This model has many applications in industry [4] and economics [8]. Since wavelet bases have a good local property in both time and frequency domains, the wavelet method has been widely used for density estimation problem. When the observed data \(Y_{1}, Y_{2},\ldots , Y_{n}\) are independent, Ramírez and Vidakovic [13] constructed a linear wavelet estimator and study the \(L^{2}\) consistency of this wavelet estimator. Shirazi and Doosti [15] expanded their work to the multivariate case. Because the definition of linear wavelet estimator depends on the smooth parametric of the density function f, the linear estimator is not adaptive. To overcome this shortage, Chesneau [3] proposed a nonlinear wavelet estimator by hard thresholding method. Moreover, an optimal convergence rate over \(L^{p}\) \((1\leq p<\infty )\) risk is considered. When the independence of data is relaxed to the strong mixing case, Kou and Guo [10] studied the \(L^{2}\) risk of linear and nonlinear wavelet estimators in the Besov space. Note that all those studies all focus on the global error. There is a lack of theoretical results on pointwise wavelet estimation for this density estimation model (1).

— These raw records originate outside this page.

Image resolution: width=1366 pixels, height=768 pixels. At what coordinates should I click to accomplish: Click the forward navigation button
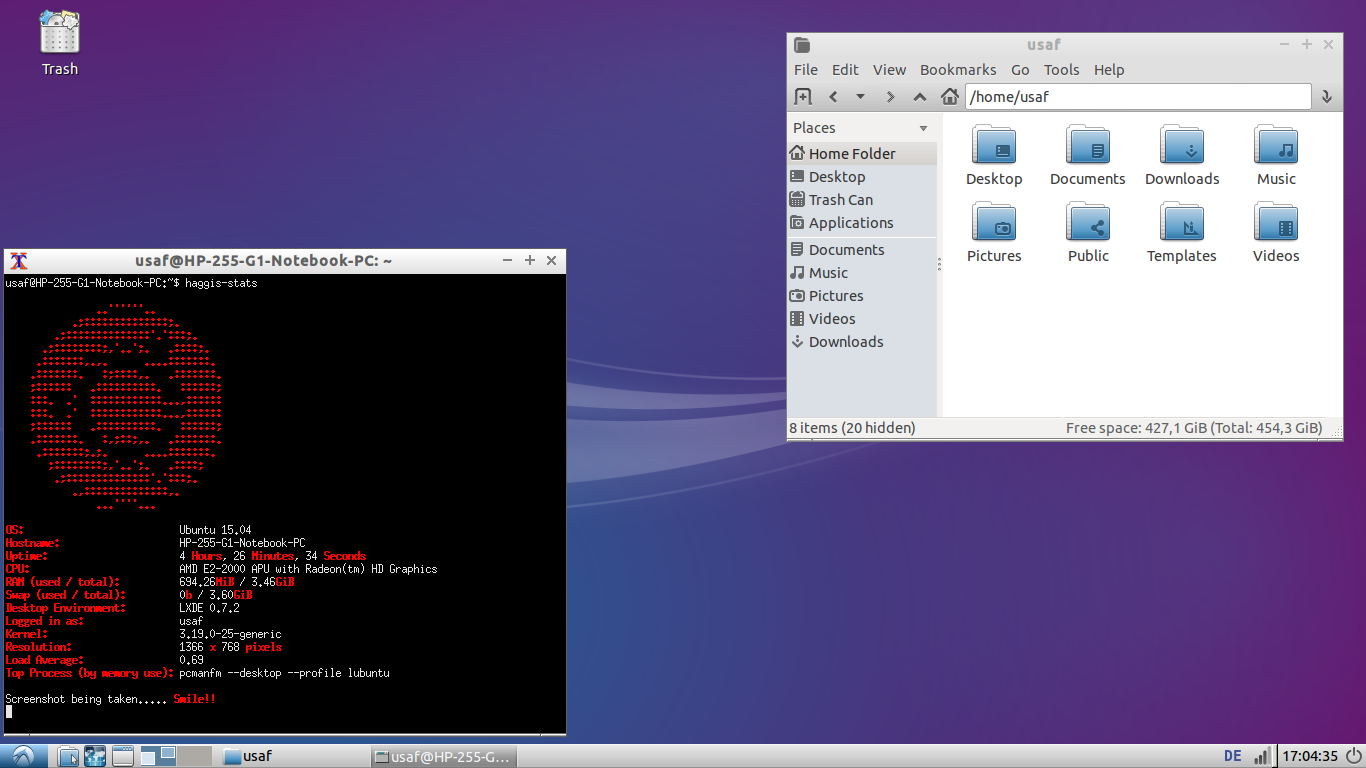(x=890, y=96)
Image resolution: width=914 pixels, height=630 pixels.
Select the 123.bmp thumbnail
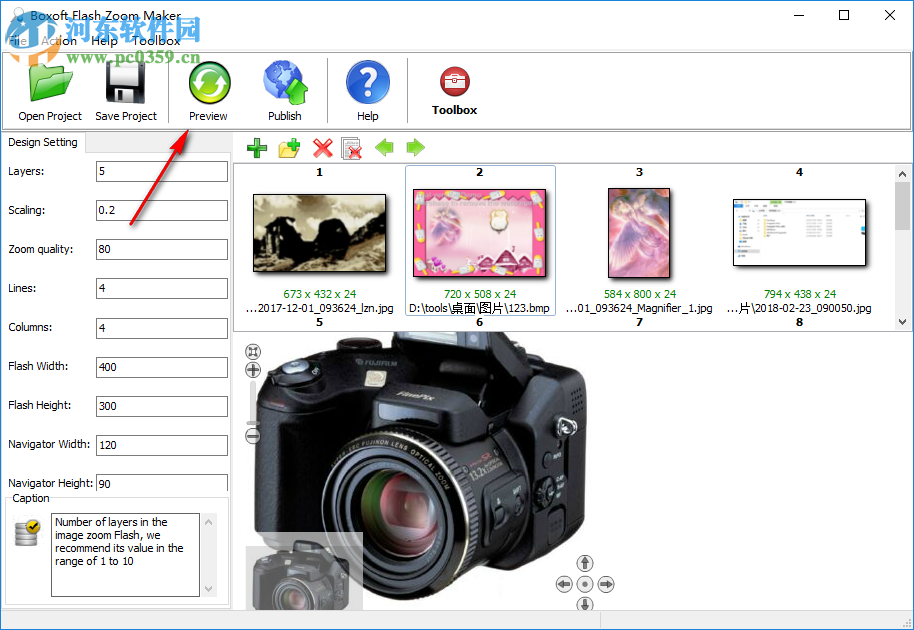tap(479, 233)
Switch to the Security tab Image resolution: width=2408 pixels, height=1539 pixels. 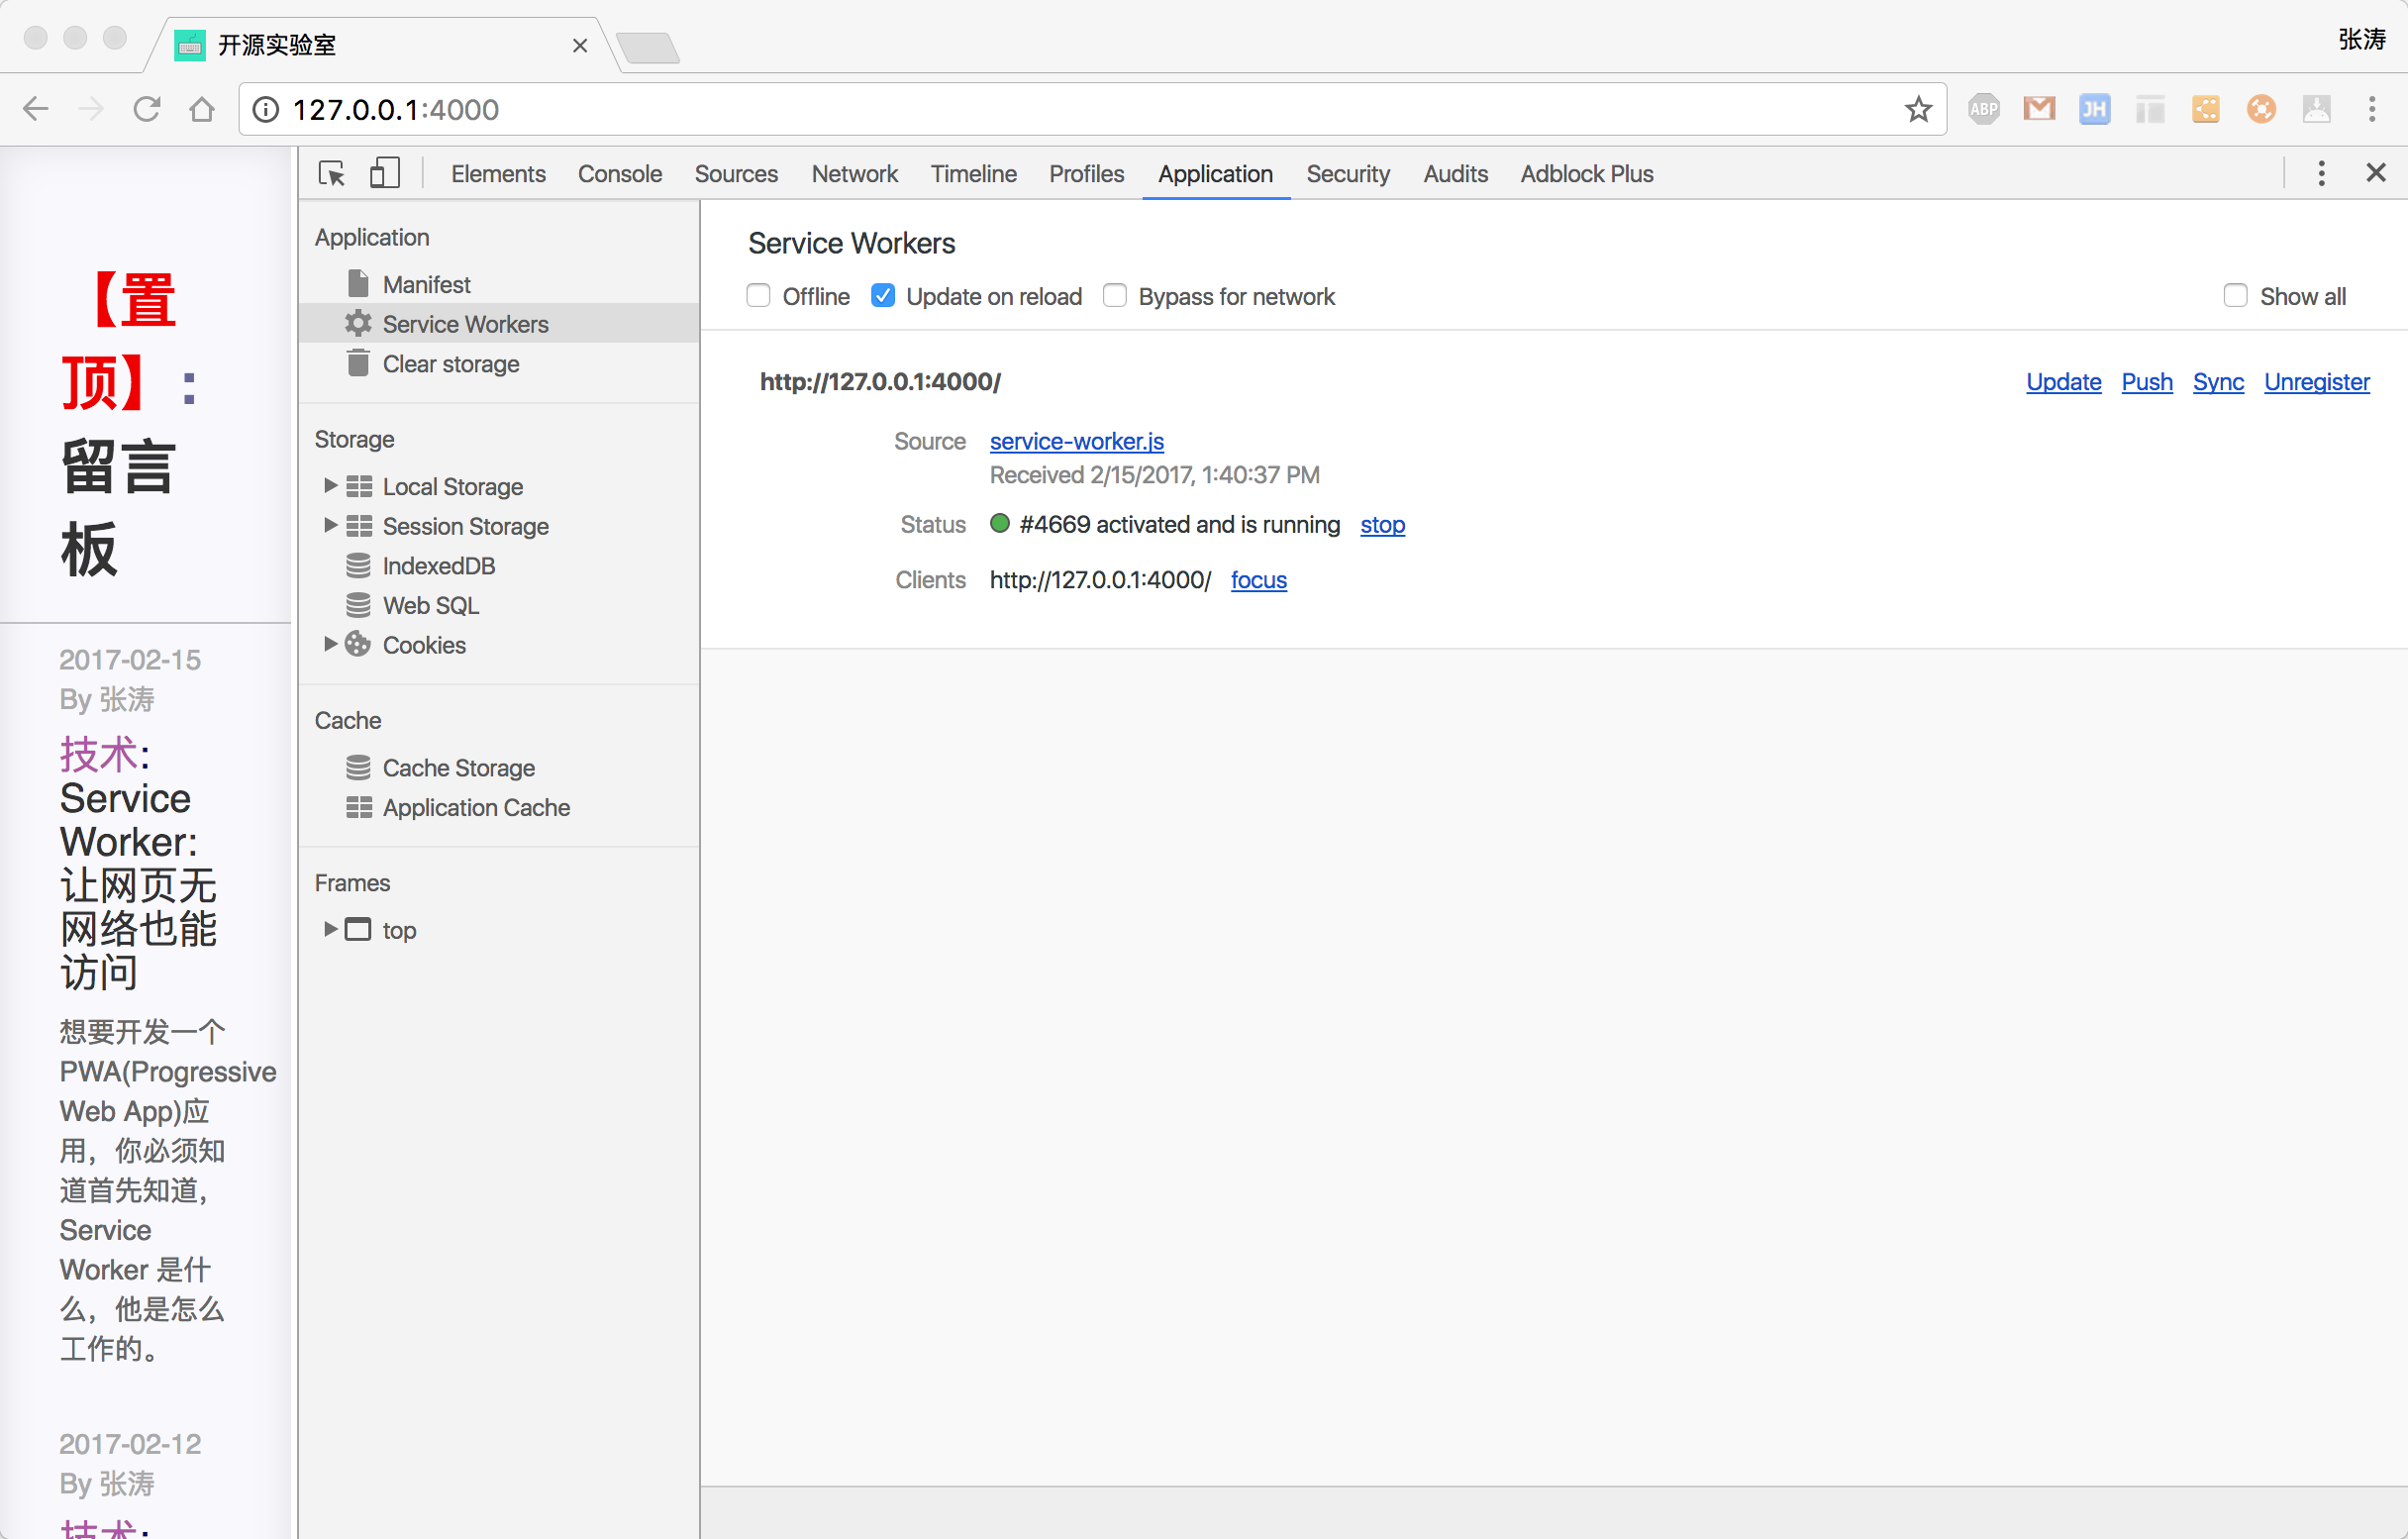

In this paper, we establish wavelet estimations on pointwise \(l^{p}\) \((1\leq p<\infty )\) risk for a density function based on a negatively associated sample. Upper bounds of linear and nonlinear wavelet estimators are considered in the Besov space \(B_{r,q}^{s}( \mathbb{R})\). It turns out that the convergence rate of our estimators coincides with the optimal convergence rate for pointwise estimation [2]. Furthermore, our theorem reduces to the corresponding results of Rebelles [14] when \(\omega (y)\equiv 1\) and the sample is independent.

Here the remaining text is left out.